=== Dataset content ===

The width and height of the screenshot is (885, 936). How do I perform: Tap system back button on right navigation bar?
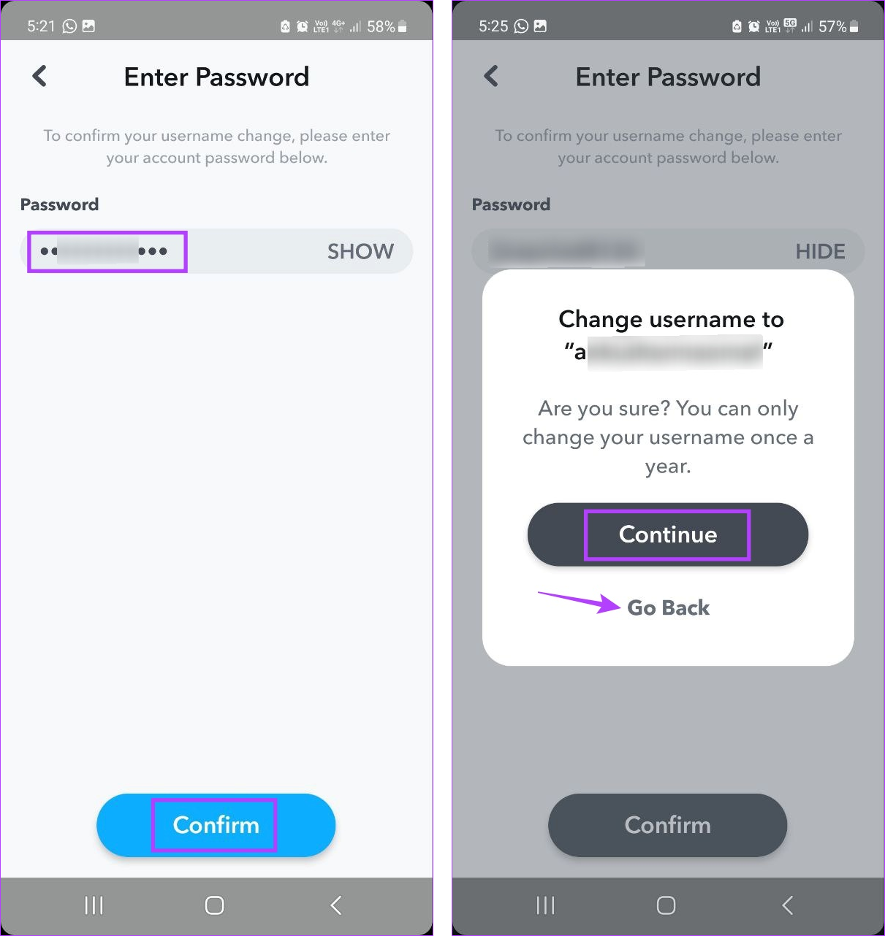pyautogui.click(x=788, y=905)
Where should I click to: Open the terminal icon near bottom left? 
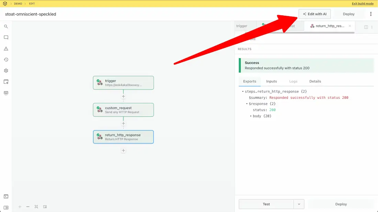(x=6, y=197)
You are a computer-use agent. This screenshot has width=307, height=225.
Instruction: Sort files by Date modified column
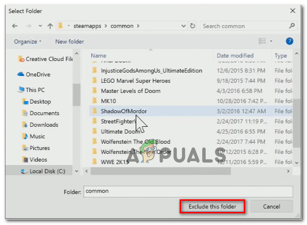point(235,56)
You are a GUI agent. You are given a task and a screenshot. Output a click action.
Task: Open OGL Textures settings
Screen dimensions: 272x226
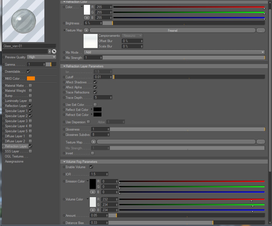pyautogui.click(x=16, y=156)
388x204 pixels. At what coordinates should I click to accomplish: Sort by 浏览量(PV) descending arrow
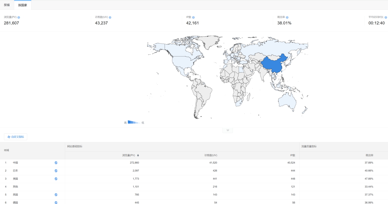(138, 156)
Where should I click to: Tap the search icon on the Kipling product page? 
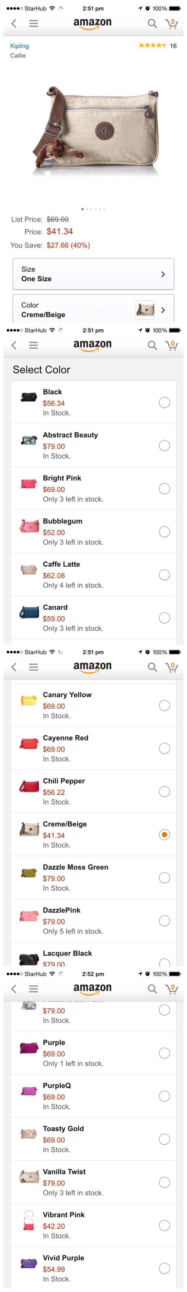[x=152, y=24]

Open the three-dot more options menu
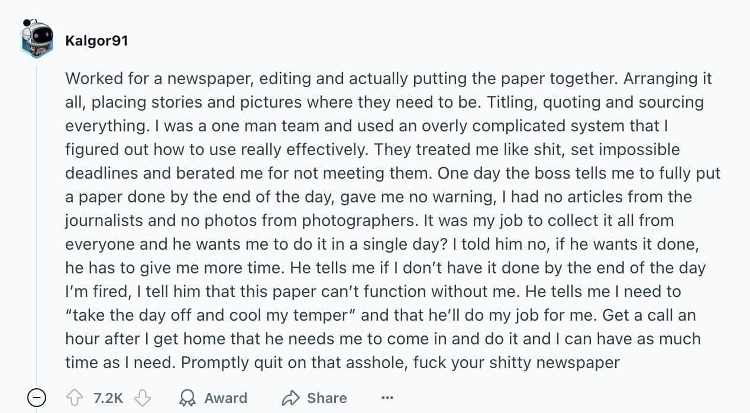click(x=387, y=398)
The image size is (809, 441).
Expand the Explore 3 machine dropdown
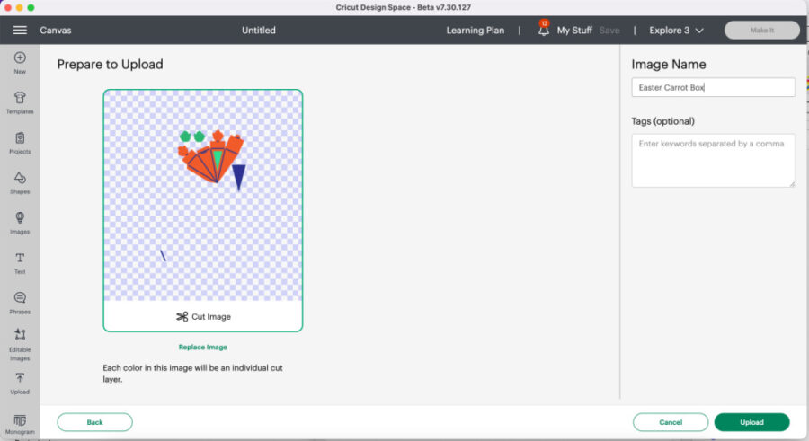[x=676, y=30]
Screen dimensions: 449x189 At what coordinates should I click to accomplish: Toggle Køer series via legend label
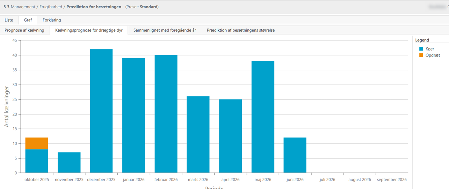(430, 49)
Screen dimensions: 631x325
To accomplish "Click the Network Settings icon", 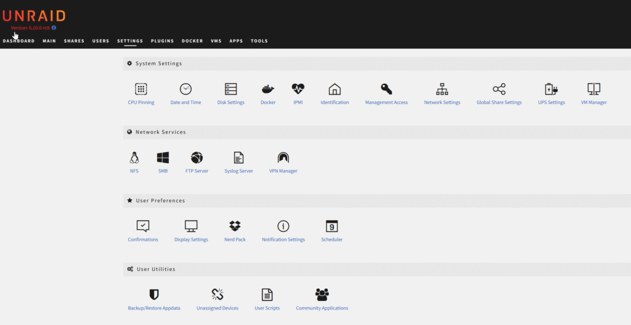I will [x=442, y=89].
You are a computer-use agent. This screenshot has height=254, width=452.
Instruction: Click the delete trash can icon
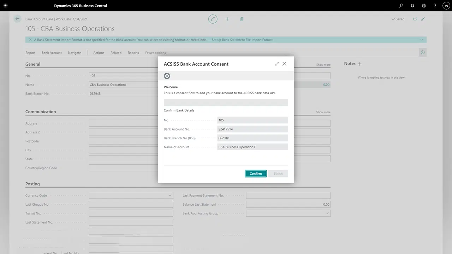(x=242, y=19)
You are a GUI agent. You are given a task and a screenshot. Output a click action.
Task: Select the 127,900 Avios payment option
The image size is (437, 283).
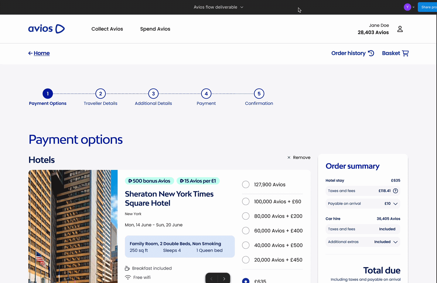246,185
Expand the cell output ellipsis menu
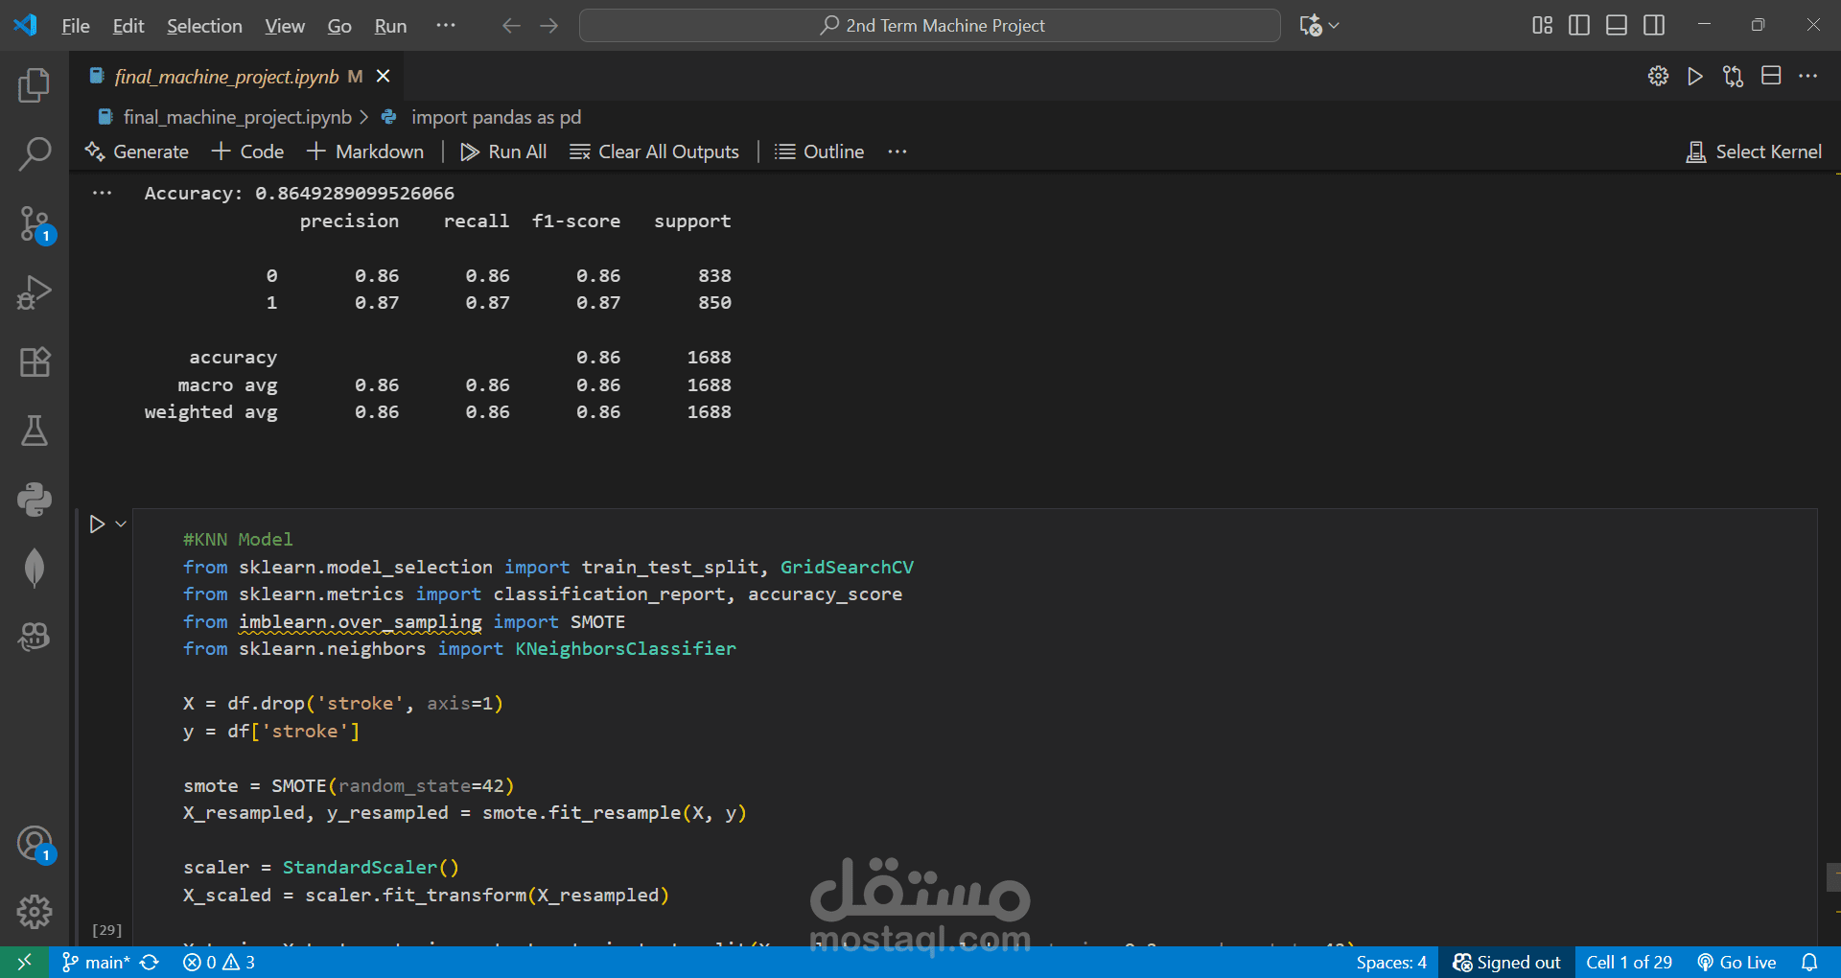This screenshot has width=1841, height=978. (102, 194)
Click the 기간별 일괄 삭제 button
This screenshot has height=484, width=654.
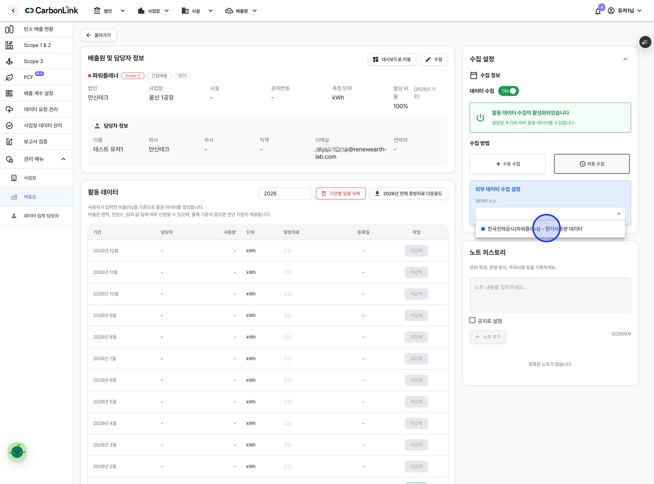coord(341,193)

===

**Aim of the task**
Extract exactly the lines from the one containing "Click the 기간별 일괄 삭제 button" through the last line of the records above, both included, and leave out the pictures.

**Task response**
Click the 기간별 일괄 삭제 button
This screenshot has height=484, width=654.
coord(341,193)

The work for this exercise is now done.